Dear Martin by Nic Stone
Crown, 2017.
(I listened to this book – great reading by Dion Graham! – so I may get some details and spellings wrong as I don’t have any notes to refer to).
High school senior, Justyce McAllister is one of the few African American kids at Atlanta’s fancy Brazelton Prep. He’s on course to go to Yale and from there to make a difference in public policy. But when he’s treated abusively by police officers, he decides to write to Martin Luther King to thresh through his feelings and to experiment in “being like Martin.”
There are a lot of similarities with Angie Thomas’s magnificent The Hate U Give (2017), though this is a much more condensed and less richly textured book. However, it takes the viewpoint of a young black man which gives it a different, perhaps more immediate, perspective.
Jus is a wonderfully complex and knotty character. He realizes that he can’t get away from his skin color and he finds himself torn between what he sees as the two options: either following his dreams but having to swallow his gall at being patronized and belittled in the white world or becoming like his old friends from the neighborhood enmeshed in gang life. Can he, like Martin, find a middle path?
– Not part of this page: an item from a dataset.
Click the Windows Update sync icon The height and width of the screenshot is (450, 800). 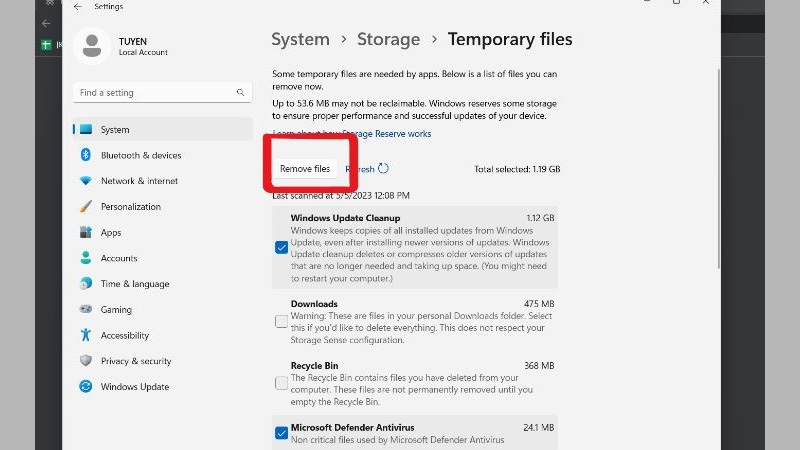[x=86, y=387]
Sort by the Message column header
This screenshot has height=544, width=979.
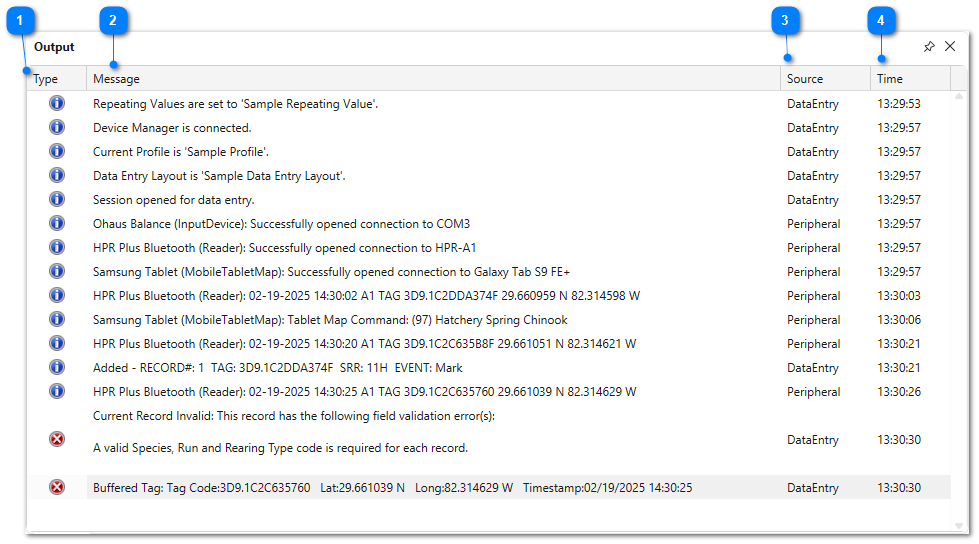pos(433,79)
Other characters are somewhat underdeveloped but are thumbnails of different outlooks: Jus’s black friend Manny comes from an affluent family though they still feel the sting of racism; the group of white “bro’s” ostensibly believe they’re in a color blind world but their dog whistle comments show otherwise; Jus’s love interest, Jewish Sarah Jane, is just a little bit too perfect as a white ally.
The narrative is split between Jus’s letters, script-like conversations and discussions, and a third person pov. It moves along speedily through Jus’s senior year and into the next chapter of his life, but I didn’t feel short-changed by the sprightly 41/2 hours.
This is a well-written and thought-provoking book and should find its way into all teen collections.